Ivan Turgenev schrieb seine Geschichte "Mumu" im Jahr 1852, aber sie ist bis heute relevant. Die Geschichte des taubstummen Gerasim, der auf Befehl der Gastgeberin seinen geliebten Hund ertränkte, wird in modernen Schulen studiert, und die Lehrer geben den Kindern Aufsätze zum Thema „Warum Gerasim Mumu ertränkte“. Wie also lässt sich Gerasims Tat aus psychologischer Sicht erklären?

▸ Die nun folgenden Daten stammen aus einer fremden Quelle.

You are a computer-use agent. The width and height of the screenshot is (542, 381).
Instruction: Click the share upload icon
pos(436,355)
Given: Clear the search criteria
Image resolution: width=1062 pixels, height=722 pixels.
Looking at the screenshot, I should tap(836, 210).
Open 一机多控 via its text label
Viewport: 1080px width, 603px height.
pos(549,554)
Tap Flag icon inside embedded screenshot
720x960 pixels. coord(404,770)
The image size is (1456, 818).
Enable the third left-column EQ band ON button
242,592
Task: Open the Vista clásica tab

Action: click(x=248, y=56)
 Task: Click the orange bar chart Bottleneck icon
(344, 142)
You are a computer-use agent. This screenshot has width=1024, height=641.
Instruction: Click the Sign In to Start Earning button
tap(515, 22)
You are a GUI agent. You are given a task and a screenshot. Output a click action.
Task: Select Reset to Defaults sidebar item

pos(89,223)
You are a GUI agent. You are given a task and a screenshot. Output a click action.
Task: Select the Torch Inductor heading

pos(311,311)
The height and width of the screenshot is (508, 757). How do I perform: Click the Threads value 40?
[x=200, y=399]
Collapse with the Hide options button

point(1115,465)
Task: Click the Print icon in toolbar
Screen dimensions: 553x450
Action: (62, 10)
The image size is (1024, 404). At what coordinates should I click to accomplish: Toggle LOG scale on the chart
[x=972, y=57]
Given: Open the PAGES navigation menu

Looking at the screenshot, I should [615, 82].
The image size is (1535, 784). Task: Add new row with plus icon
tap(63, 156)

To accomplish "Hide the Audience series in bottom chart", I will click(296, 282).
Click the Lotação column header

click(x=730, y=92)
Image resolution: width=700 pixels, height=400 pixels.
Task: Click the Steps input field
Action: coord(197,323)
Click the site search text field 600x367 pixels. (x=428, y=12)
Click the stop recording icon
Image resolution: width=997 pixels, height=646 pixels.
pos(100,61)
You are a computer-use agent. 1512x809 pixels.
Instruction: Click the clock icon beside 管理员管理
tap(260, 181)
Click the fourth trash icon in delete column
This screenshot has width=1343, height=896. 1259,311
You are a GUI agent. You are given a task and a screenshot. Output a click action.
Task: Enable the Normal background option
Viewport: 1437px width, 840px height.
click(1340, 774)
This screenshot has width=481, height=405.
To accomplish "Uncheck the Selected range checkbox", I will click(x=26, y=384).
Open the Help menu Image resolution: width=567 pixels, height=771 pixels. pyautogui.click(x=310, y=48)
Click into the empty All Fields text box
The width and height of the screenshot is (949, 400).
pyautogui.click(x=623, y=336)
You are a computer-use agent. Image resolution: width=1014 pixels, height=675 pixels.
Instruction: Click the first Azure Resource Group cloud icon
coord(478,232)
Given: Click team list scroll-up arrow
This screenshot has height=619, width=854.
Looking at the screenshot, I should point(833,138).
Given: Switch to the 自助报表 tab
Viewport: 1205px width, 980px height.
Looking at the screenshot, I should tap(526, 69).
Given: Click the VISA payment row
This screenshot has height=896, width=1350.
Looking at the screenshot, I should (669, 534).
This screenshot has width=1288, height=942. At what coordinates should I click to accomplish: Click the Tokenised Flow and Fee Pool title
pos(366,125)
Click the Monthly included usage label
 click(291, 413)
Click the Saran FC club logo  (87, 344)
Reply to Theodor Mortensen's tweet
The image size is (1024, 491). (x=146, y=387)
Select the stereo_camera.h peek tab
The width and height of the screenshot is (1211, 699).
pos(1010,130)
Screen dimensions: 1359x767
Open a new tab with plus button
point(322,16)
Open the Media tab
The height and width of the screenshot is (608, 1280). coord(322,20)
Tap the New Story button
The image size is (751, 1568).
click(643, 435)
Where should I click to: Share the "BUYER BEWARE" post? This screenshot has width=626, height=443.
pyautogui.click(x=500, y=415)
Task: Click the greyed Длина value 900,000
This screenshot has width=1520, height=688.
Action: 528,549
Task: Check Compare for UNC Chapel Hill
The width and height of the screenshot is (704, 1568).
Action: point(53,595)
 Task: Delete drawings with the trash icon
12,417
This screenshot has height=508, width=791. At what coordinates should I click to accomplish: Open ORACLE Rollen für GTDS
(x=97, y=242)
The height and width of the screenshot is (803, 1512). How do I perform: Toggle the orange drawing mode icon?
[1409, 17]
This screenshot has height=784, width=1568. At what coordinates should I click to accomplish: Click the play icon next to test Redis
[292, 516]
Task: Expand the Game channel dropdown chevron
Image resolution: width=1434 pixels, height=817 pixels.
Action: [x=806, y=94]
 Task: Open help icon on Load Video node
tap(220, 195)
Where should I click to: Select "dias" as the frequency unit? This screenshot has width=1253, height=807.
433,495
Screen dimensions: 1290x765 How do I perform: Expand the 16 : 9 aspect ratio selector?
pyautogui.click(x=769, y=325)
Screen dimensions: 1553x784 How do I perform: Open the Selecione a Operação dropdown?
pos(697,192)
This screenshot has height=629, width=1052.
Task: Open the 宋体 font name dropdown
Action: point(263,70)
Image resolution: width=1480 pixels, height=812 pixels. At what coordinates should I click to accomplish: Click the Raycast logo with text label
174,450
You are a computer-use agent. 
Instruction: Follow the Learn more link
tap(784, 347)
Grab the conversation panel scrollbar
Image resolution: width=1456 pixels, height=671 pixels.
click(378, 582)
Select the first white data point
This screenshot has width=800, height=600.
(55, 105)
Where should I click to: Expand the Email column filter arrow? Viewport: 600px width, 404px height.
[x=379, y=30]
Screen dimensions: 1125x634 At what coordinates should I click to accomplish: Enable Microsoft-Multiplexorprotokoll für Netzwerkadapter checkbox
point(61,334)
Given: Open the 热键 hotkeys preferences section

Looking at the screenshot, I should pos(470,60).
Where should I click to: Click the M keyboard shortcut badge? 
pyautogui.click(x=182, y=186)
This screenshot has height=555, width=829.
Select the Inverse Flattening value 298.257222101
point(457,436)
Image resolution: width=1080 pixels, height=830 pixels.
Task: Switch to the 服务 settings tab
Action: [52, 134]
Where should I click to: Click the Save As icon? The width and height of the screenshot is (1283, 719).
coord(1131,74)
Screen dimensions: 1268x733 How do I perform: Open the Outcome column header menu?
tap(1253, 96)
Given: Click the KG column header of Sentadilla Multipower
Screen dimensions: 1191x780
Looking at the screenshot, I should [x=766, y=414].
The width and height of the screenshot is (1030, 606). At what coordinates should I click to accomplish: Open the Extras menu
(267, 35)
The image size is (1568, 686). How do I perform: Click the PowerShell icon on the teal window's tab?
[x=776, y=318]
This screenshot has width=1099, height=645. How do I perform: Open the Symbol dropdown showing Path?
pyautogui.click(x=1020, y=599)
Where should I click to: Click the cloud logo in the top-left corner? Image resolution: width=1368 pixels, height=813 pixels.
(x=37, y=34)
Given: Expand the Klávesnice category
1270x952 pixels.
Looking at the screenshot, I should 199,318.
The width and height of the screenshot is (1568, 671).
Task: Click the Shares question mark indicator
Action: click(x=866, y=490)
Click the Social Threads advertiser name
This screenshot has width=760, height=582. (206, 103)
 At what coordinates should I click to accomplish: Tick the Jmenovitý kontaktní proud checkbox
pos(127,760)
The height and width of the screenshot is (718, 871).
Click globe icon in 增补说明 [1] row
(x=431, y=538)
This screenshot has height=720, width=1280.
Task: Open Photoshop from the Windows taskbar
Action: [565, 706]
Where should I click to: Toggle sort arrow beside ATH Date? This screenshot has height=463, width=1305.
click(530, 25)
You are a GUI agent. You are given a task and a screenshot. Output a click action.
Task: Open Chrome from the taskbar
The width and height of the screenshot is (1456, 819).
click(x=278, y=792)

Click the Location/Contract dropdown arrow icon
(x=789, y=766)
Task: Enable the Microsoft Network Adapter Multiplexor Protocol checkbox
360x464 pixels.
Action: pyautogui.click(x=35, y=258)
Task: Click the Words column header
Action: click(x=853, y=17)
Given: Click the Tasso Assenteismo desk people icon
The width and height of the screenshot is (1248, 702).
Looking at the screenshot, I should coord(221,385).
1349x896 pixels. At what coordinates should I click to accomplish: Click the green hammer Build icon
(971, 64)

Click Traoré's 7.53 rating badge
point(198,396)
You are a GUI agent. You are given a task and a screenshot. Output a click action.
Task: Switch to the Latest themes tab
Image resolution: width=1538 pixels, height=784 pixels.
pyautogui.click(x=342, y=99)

Die Handlung der Geschichte
Der taubstumme Hausmeister Gerasim, der die alte Dame bediente, hatte eine Geliebte - die Wäscherin Tatjana, ein Stück Brot und ein Dach über dem Kopf. Einmal rettet Gerasim einen ertrinkenden Hund aus dem Wasser und beschließt, ihn für sich zu behalten und gibt dem Geretteten den Spitznamen "Mumu". Mit der Zeit verbindet sich der Hausmeister fest mit dem Tier und kümmert sich um es, als wäre es sein eigenes Kind. Besonders seine Gefühle gegenüber Mama werden gestärkt, nachdem die Dame seine geliebte Tatjana für den alkoholkranken Kapiton ausgibt, ohne sie um ihre Zustimmung zu dieser Ehe zu bitten.
Damals waren die Gutsbesitzer für ihre völlige Straflosigkeit und ihre schlechte Haltung gegenüber Leibeigenen bekannt.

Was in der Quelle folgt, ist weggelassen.